[Stored items from a collection]
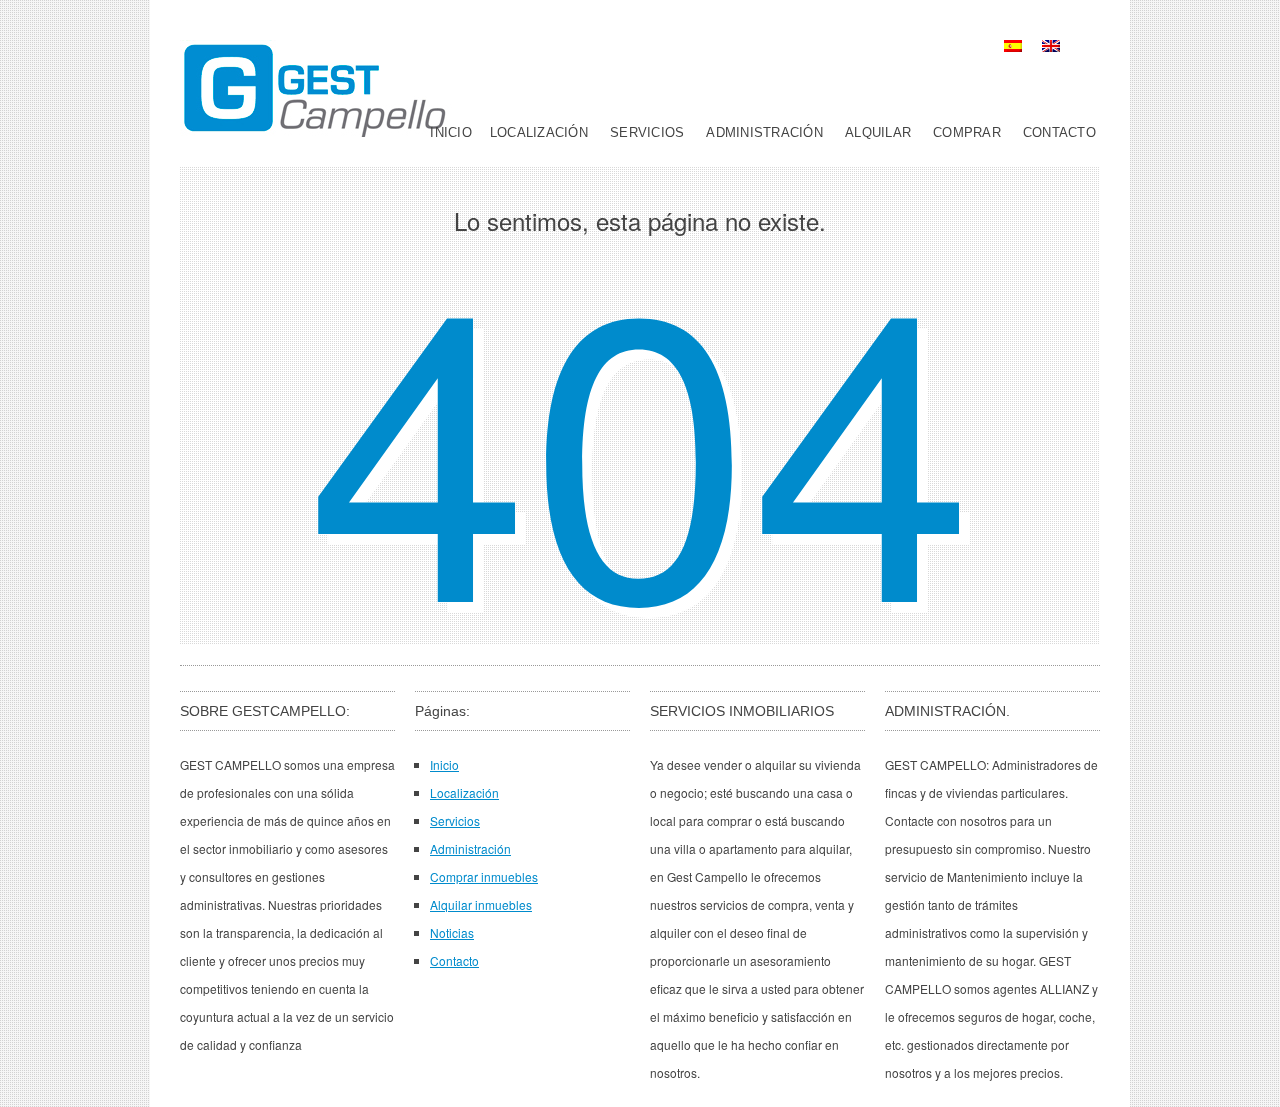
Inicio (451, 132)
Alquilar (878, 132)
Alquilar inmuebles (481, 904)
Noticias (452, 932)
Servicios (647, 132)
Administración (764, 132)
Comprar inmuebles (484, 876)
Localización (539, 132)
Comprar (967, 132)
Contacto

» **WHAT TO DO**:
Leave the pictures out and output all of the data verbatim.

» **EXPECTED ANSWER**:
Inicio (451, 132)
Alquilar (878, 132)
Alquilar inmuebles (481, 904)
Noticias (452, 932)
Servicios (647, 132)
Administración (764, 132)
Comprar inmuebles (484, 876)
Localización (539, 132)
Comprar (967, 132)
Contacto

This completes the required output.